That was the first thing she'd said that had hit me wrong. "Well, hell, honey," I said, "I'm going to wait . . ." I let it trail off, wondering why she was so anxious for me to drink the damned coffee. I looked at the full cup, then back at Donna.

She moistened her lips. "I'll be in the car, Shell."

I hardly noticed her going. When I looked at the tank again all the fish were dead. The water seemed murky. I raised my hand, rubbed it over my lips where they'd touched the coffee, then sat the cup down slowly, staring at it, a thin vein of revulsion and disbelief running through my brain. I walked out front. Donna wasn't in sight. The car was empty. I whirled around, ran back into the building, into the other room. It was empty, a door open in the far wall. Nobody was in or near the building, and when I sprinted back to my Cad and ground the engine, it didn't start. I found wires loose under the hood.

Sweating, with my hands moist and cold, I sat behind the wheel, thinking about Donna O'Reilly, who liked everything I like — because she must have planned it that way; Donna, who couldn't have drunk that steaming coffee so fast, who hadn't intended to drink any coffee from that thermos. But the one thought, oddly enough, hardest for me to accept was that anybody — not just a sweet-faced, lovely little Irish colleen, but anybody, could so casually have killed those thirty clowns.

C
aptain amos wade was a lean, almost cadaverous cop assigned to Bunco, but also the Department's antisubversive expert and liaison between City Hall and the FBI. He leaned back in his chair and said, "Drink your java, Shell. It won't kill you."

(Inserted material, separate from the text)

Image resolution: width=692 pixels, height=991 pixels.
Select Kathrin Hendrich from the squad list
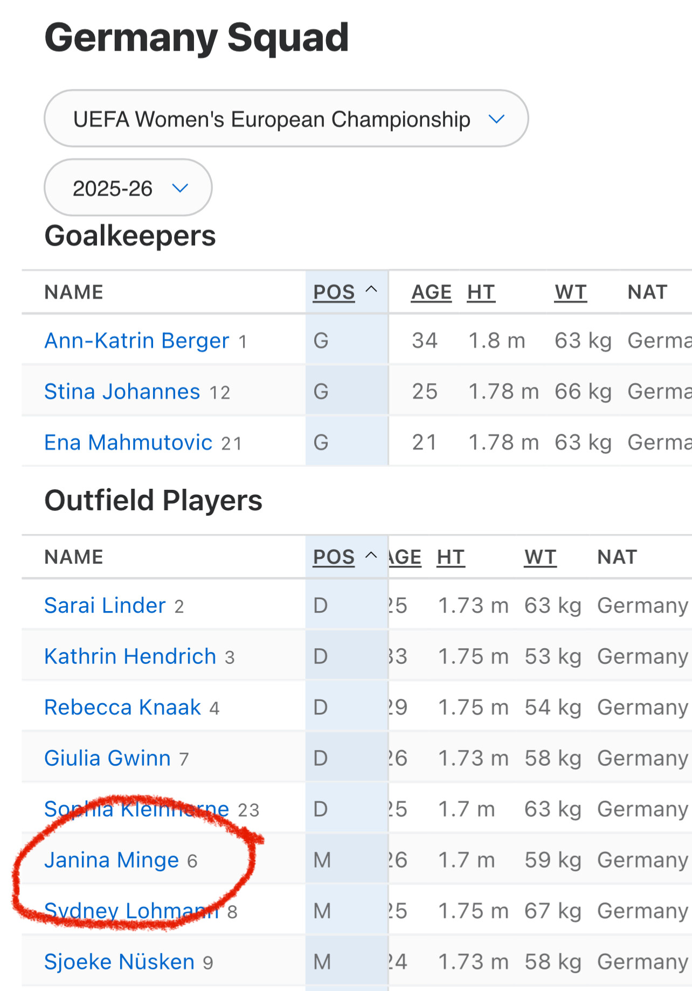[x=130, y=656]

"Not this time, maybe." I was waiting until the chemist at Scientific Investigations reported on what was in that first cup of coffee, which I'd brought in. I'd told my story to the police, and looked at mugg shots in the "I" Room without seeing pictures of Donna or Mr. Gordon. I was here to kill time, but also because I enjoyed talking to Amos, to whom I'd been talking quite a bit lately. One of my closest friends, an ex-newspaperman and writer named Jim Brandon, was writing a book for which he'd got some factual material from Amos, and the three of us had often sat here jawing. Jim Brandon was tall and slim, brainy as hell, and looked a little like William Holden, which isn't bad. I not only liked Jim, but admired him because he was a good American who was working at it. In other words, he was actively anti-Communist. His book was anti-Communist, a nonfiction job.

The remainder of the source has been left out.